■ **Supplied passage**

■ ■ ■

Lisa Gansky, Robin Chase, and Seth Godin came together in an incredible SMW session to discuss the sharing economy and the ways that value is created through connecting people with their neighbors.
Robin and Lisa both introduced the talk by sharing some statistics about the pace at which the sharing economy moves. In just a few short years, the number of rooms listed on Airbnb has surpassed that of the largest hotel chain. By connecting peers to one another, we not only create value, but people connect in new ways. This has been the case in my personal experience, where staying in a person’s home gave me a new level of connectedness to the place as well as a new friend. The potential for the sharing economy — or what in the future will be known as the economy — has the potential to help form community and tackle some of society’s most pressing issues.
When Seth hit the stage, he began by asking everyone to look up from their screens. He led off, saying that the person next to you is smarter than you at something. We should not let technology inhibit us from learning about and collaborating with the people that are right next to us. Seth recounted to the audience a story seeing a woman with her son who was trying to get his mom’s attention but she was completely absorbed by her screen. Considering the irony of that moment, he encouraged us to tune into what is actually happening around us rather than be fooled by the hope that the best things come through our screens.

■ ■ ■

■ **Recorded data**
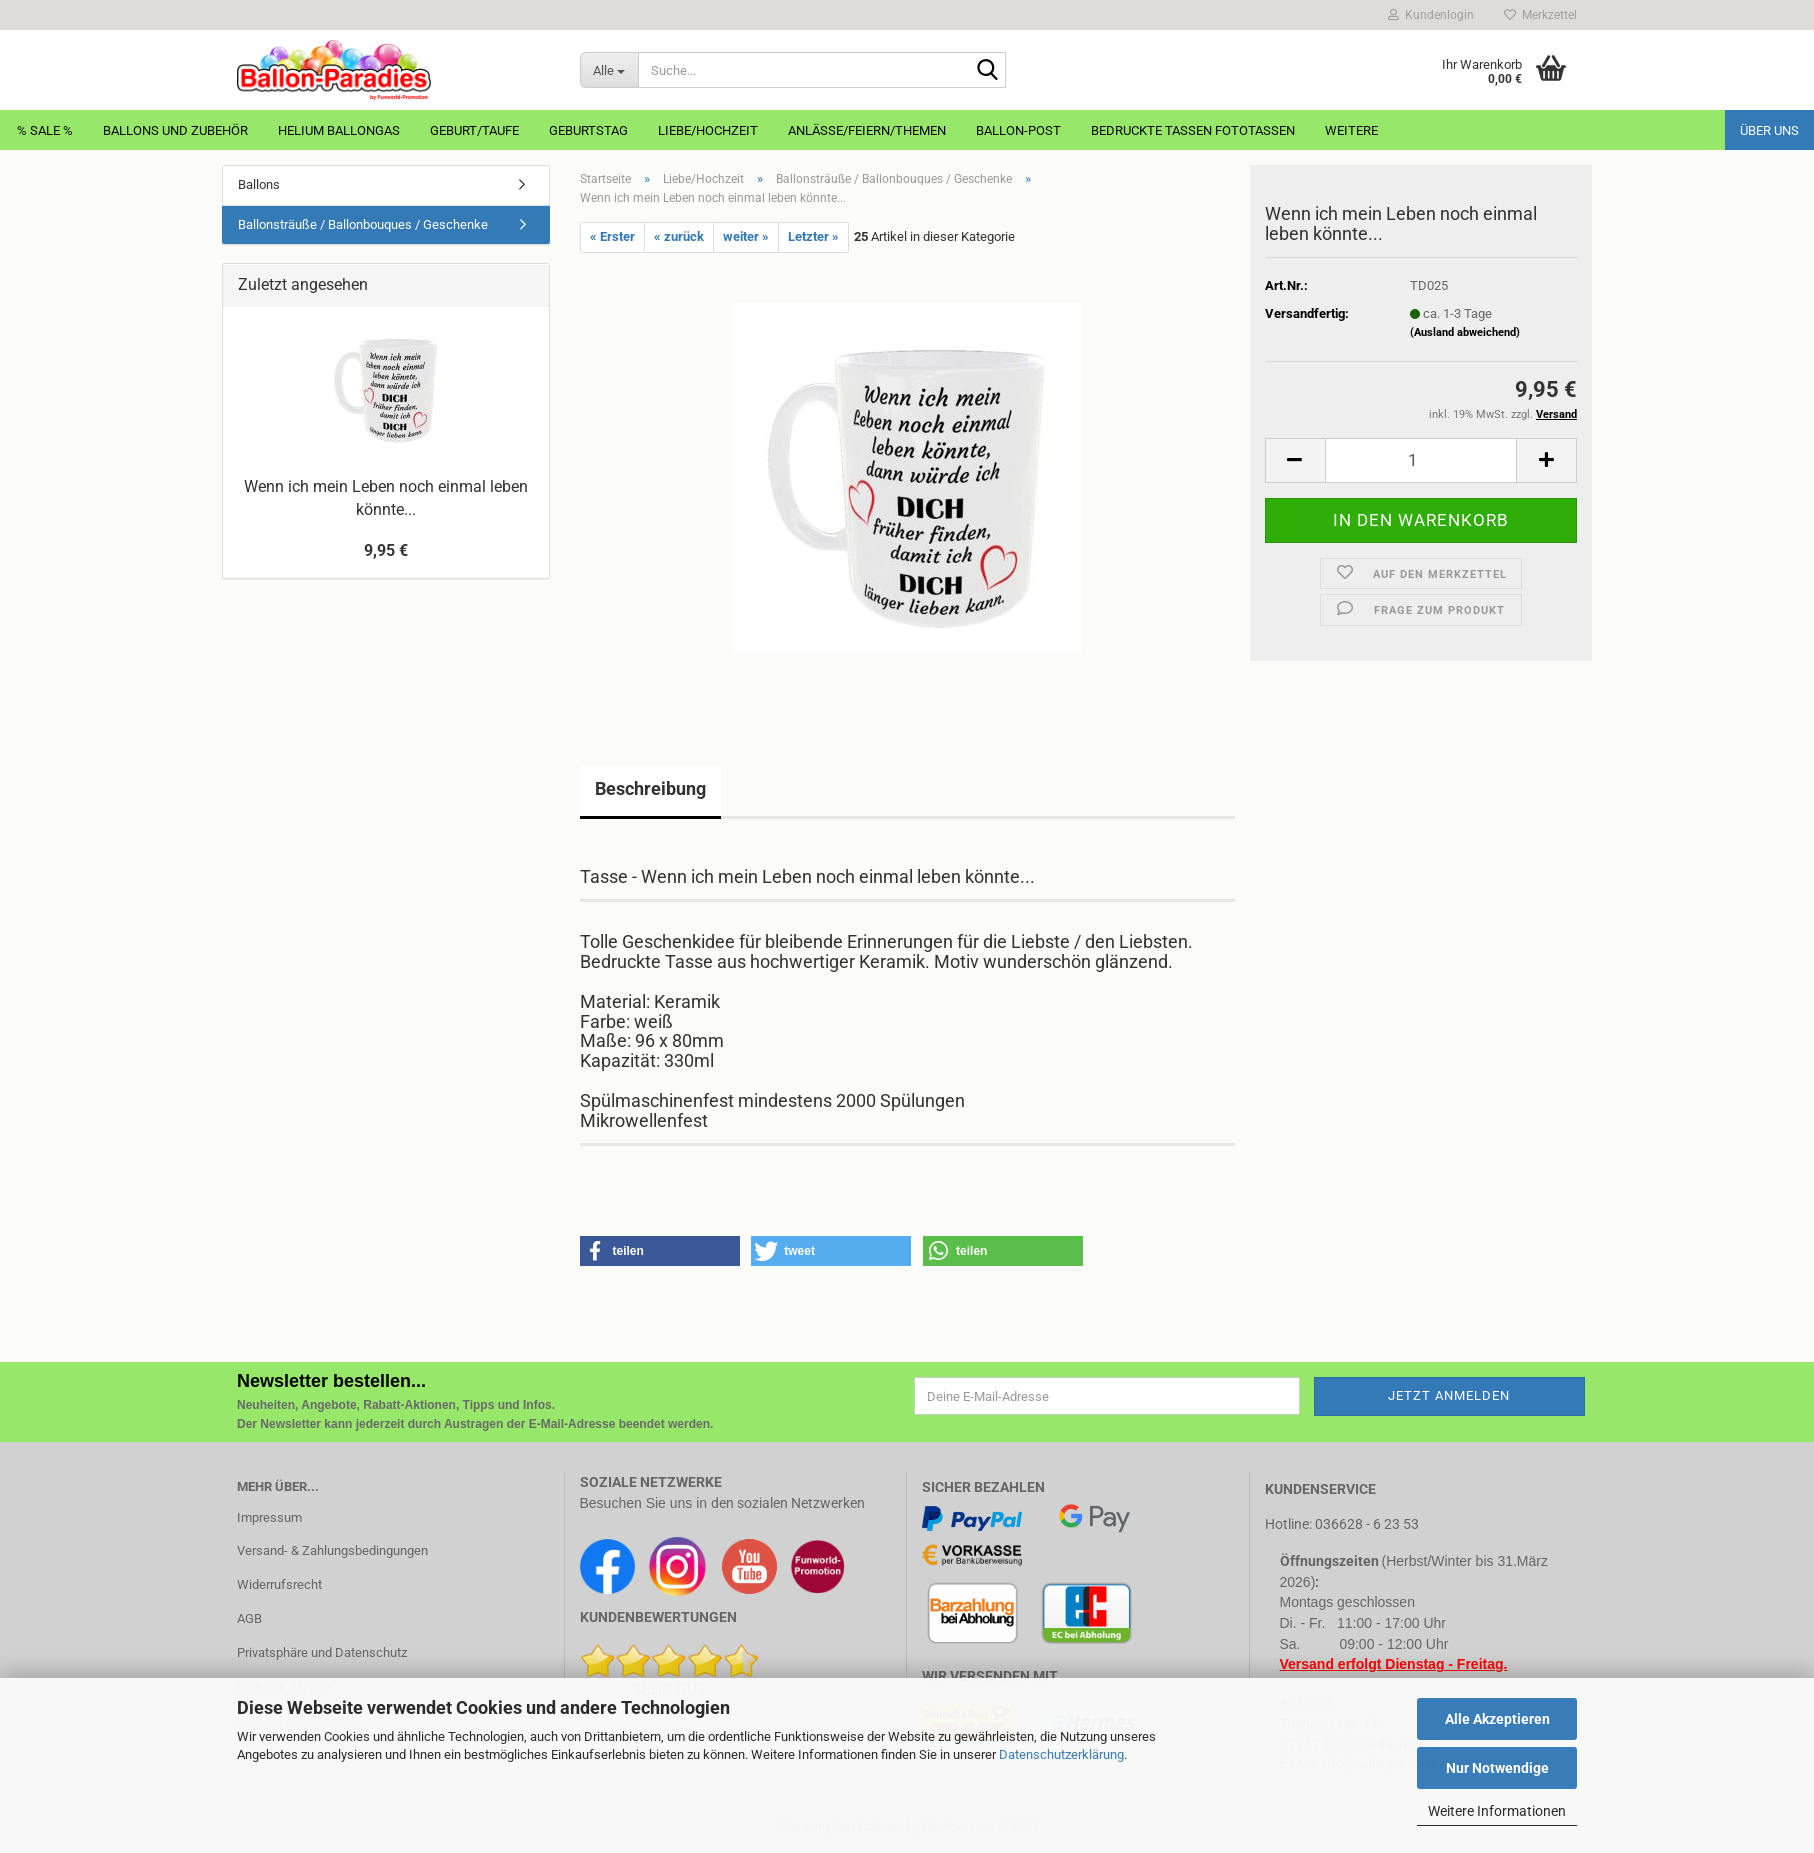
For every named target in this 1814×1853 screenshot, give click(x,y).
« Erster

■ ■ ■

■ **Set problem A**
In the summary of the sharing economy session, what did Seth Godin first ask the audience to do when he took the stage?
■ **Set problem B**
Continue the summary of the sharing economy session from its final sentence.

■ **Task output A**
He asked everyone to look up from their screens.

■ **Task output B**
Following Seth Godin, Scott Heiferman, founder of Meetup took the stage. In the spirit of Meetup, Scott gave us a reason to meet the person next to us, because sometimes it can be difficult to say hello until you are given permission. He carried Seth’s statement one step further and asked us to find out just how our neighbor is smarter than us, turning the room into a meetup of sorts. Scott founded Meetup to do just that — to give people permission to meet neighbors or other likeminded people who might be their next spouse, cofounder, or friend.
Along with other panels of makers and innovators in the sharing space, this session was genuinely inspiring. A great reminder that though technology can connect us in incredible ways — the best in life comes through sharing and real human interaction — not through a screen.